Elizabeth Dunaway is a self-professed feminist who not only arranges for women to keep bank accounts under false identities, she also gets herself thrown in jail and arranges “bachelor auctions” for women to bid on men that they will then spend the night with. If that’s not enough, Elizabeth also drops her pants in public (to reveal harem pants, not bare buttocks, though) and sells “harem dances” in the name of charity. But because genteel romance reader will no doubt die from shock if the heroine actually turns out to be some hard-time shag-expert who has circled the block, Ms Needham isn’t afraid to cripple the credibility of her story by having Elizabeth advocate sexual freedom and adventurousness to married women only (although she of course will be glad to teach these women these tricks of the marriage bed, in a non-lesbian way that is). This contradicts her bachelor auction which is open to both single and married women but I have this feeling that logic takes a backseat to the need of having the heroine remain untainted as much as possible by the sexual freedom she gives lip service to.
Dragged into Elizabeth’s insane crusades is Ross Carrington, the Earl of Blackstone. He is a progressive man, or so the author tells me, and he is attracted to Elizabeth’s zeal. But as Elizabeth drags him in and out of yet another insane and poorly-planned mess, he soon becomes more and more like a tenacious bulldog determined to trap Elizabeth into marrying him – for her own good, naturally.
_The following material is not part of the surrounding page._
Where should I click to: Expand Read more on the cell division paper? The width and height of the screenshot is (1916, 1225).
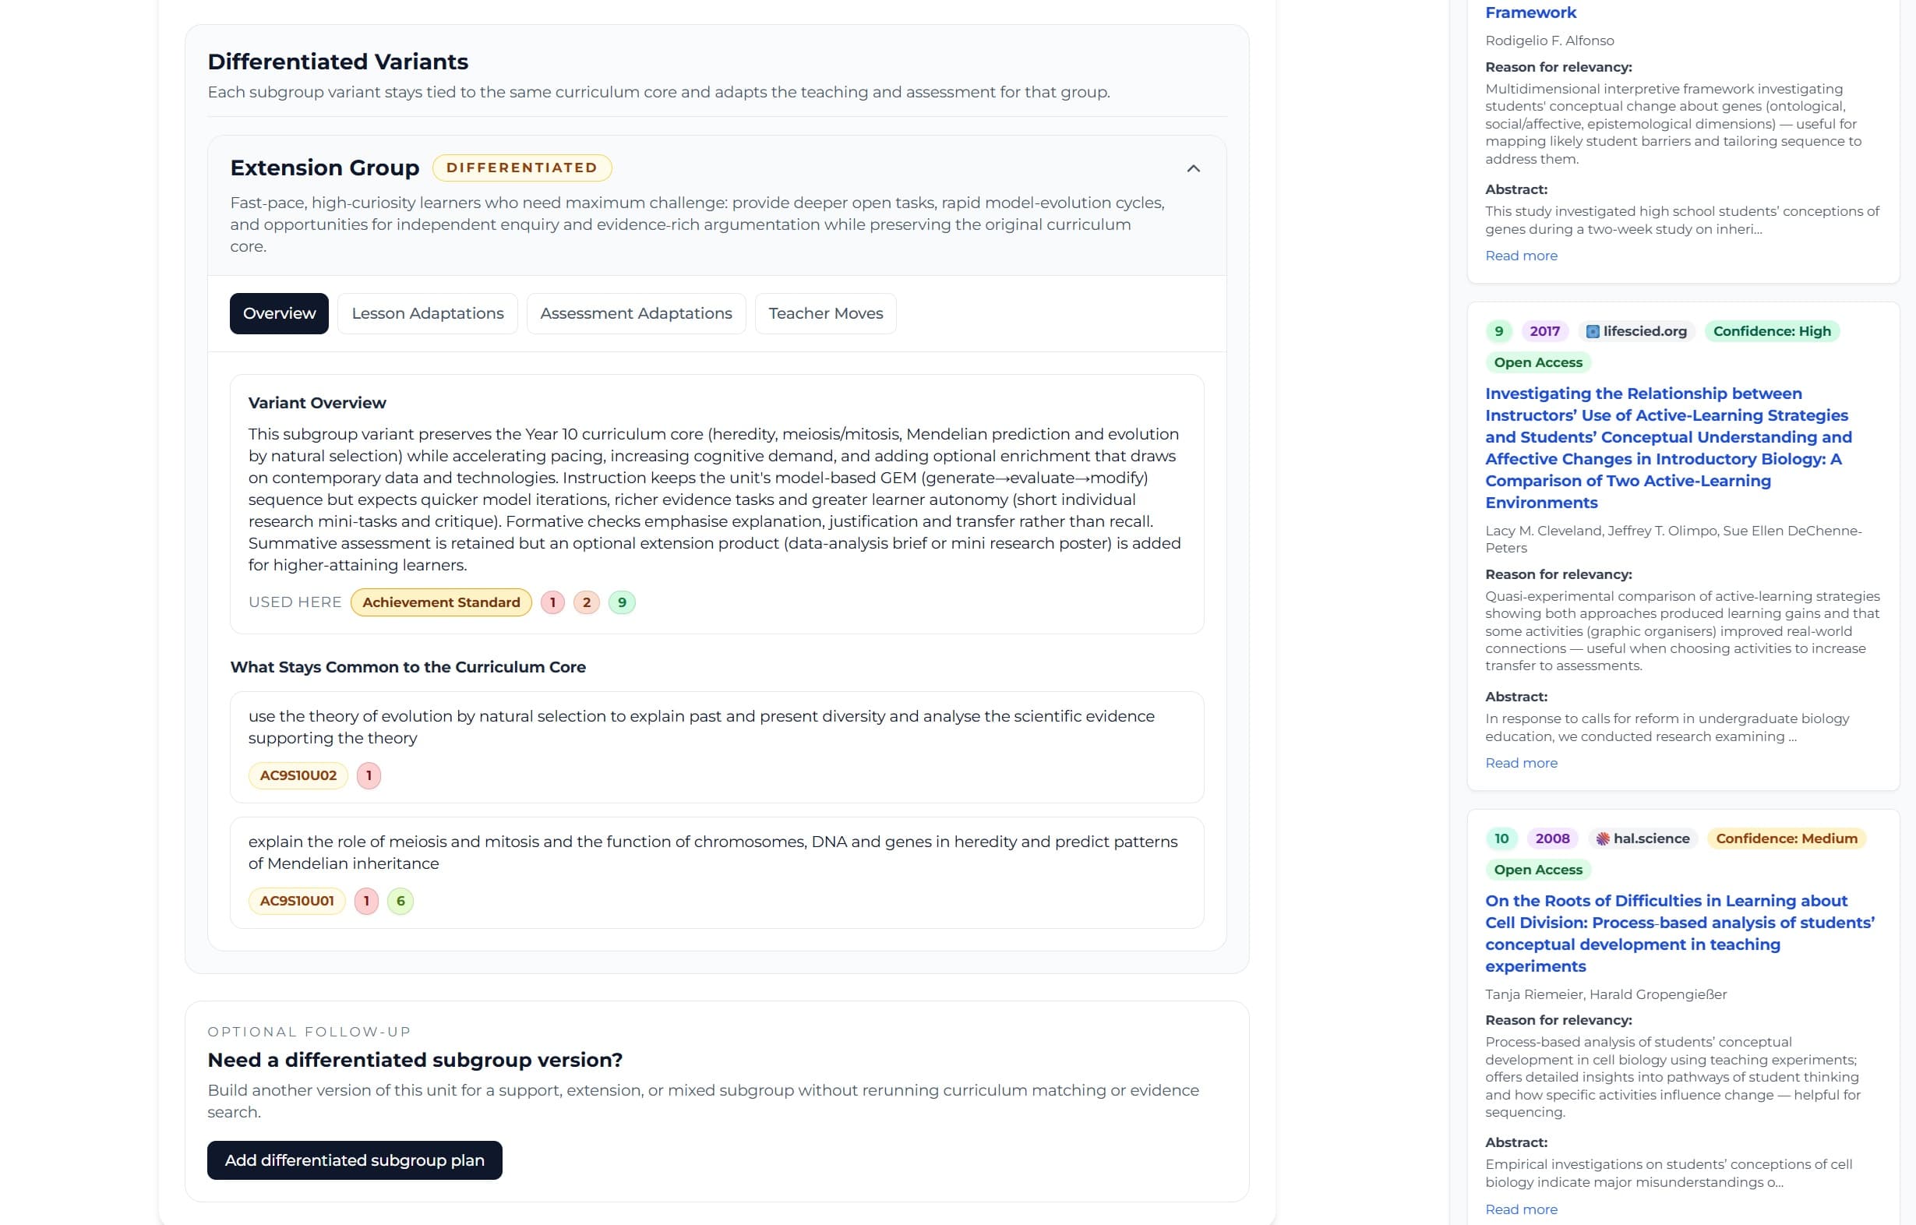[x=1521, y=1208]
Perhaps the inadvertent lampoon of the feminist movement is a good thing as, by being unable to take Elizabeth seriously as a feminist, I won’t be worked up into rabid fury by the heroine’s inconsistent and often contradictory stances and actions. Unfortunately, that still leaves Marry the Man Today wide open as a story of an utterly idiotic crazy-ass moron heroine and that dumb-ass brain-damaged enough to want to marry her for the rest of his life. Fans of high-octane tomfoolery may find this book enjoyable but everyone else has better get some aspirins ready just in case before they open this book.